On April 6, Hungarians went to the polls and re-elected their government. In most countries, such an outcome would be a reaffirmation of the political status quo. But Hungary is no longer like most countries. The re-election of its government marks the collapse of politics in Hungary.
Viktor Orbán and his Fidesz party first came to power in 2010 with a clear majority of the vote. In April, the party won a second term with just 45 percent of the vote, yet a set of Fidesz-friendly changes to the election laws enacted by Orbán during his first term as prime minister transformed this plurality into a two-thirds parliamentary mandate, giving him the power to continue to amend the Hungarian Constitution at will. Still, the April results should not be taken as a vindication: Orbán has maintained his grip on the Parliament with 21 percent fewer domestic votes than Fidesz garnered in 2010, reflecting a decline in its overall margin of victory and a drop in turnout.
Despite his weakened position, Orbán could not be effectively challenged by other parties, in no small part because the deck was stacked against them. A coalition of left parties led by the Socialists, Hungary’s largest left-leaning party, outpolled their 2010 results but won only 26 percent of the vote. Given the disproportionate allocation of mandates in the new election system, the opposition alliance received only 19 percent of the parliamentary seats. On the far right, Jobbik garnered 21 percent of the vote, a near 4 percent gain from 2010. Though it performed poorly in Budapest, it was the second-largest vote-getter in much of the countryside, but the new rules skewed its presence in the new Parliament. As the third-largest party, its share of seats sank from 17 to 12 percent. LMP, a tiny, vaguely green party, squeaked over the 5 percent threshold and entered the Parliament with almost 3 percent of the seats.

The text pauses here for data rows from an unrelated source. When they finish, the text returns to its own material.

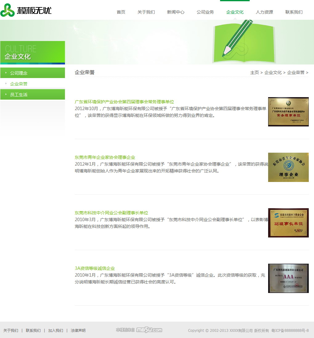Open 广东省环境保护产业协会 honor title link
Screen dimensions: 314x338
(x=124, y=102)
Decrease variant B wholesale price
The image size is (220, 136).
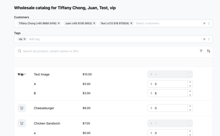190,95
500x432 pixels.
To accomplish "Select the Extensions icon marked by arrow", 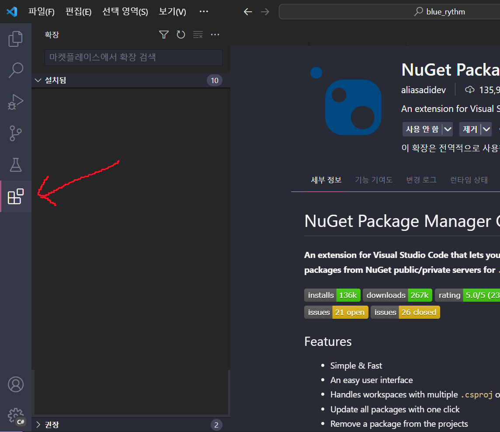I will click(16, 196).
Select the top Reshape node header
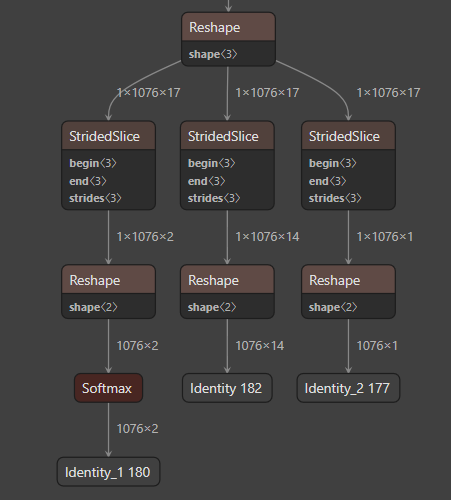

While it may be tempting, it would be a mistake to draw lessons from the election about the future of the left in Hungary or the rise of the far right. In the long run-up to the vote, Orbán enhanced his control over all public institutions, whipped up nationalist sentiment, nationalized parts of the economy, and—in a move designed simply to win votes—lowered utility rates. He acted not as the conservative he claims to be but as a populist radical. The Socialists had presided over an IMF-mandated austerity program begun in 2008, when they were last in power, and could hardly be said to represent the left. Their smaller counterparts in the coalition were liberals of various indeterminate stripes who had little discernible ideology. Jobbik captured the protest vote because it campaigned in sheep’s clothing, running on a kinder, gentler conservative platform that tactfully concealed its anti-Semitism and anti-Roma sentiments.

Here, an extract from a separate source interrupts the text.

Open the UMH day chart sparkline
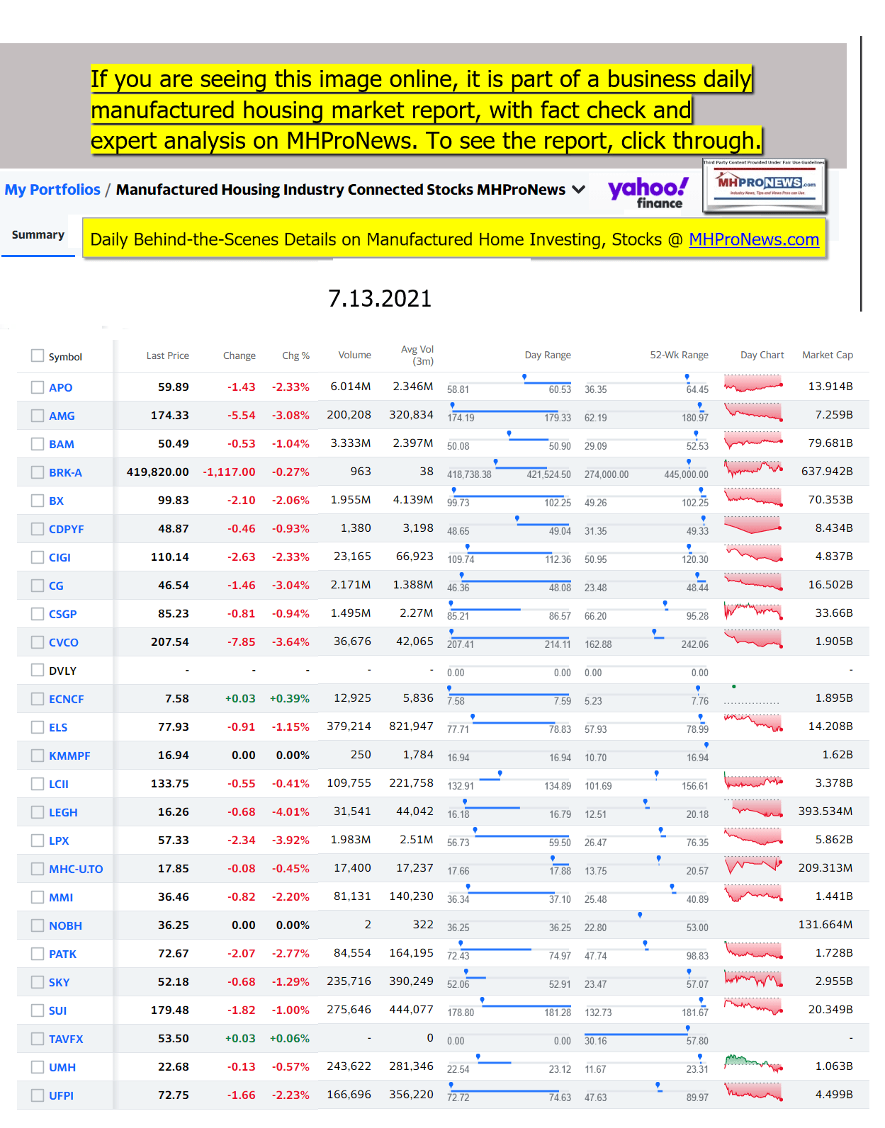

What is clear is that with his re-election, Orbán has consolidated a well-orchestrated constitutional coup that has rattled the European Union’s complacency about being a club of well-behaved democracies. Since 2010, Fidesz has rewritten the Constitution without engaging any opposition parties and has granted overwhelming and unchecked power to its party leader, who in turn wasted little time in wresting control of every state institution from opposition hands, entrenching his political allies everywhere, bringing the judiciary to heel and radically centralizing political authority. The Fidesz constitutional “reform” has spawned a Frankenstate, a form of government created by stitching together perfectly normal rules from the laws of various EU members into a monstrous new whole. The component pieces of the Hungarian Frankenstate might have operated perfectly well in their original contexts, but combined in a new constitutional system, these once-normal rules produce abnormal results. As government spokespeople have said every time there is criticism of a particular aspect of the new constitutional order: that rule exists in Greece. Or Germany. Or the United Kingdom. It’s normal. End of story. But nowhere do all those rules exist together, except in the Hungarian Frankenstate.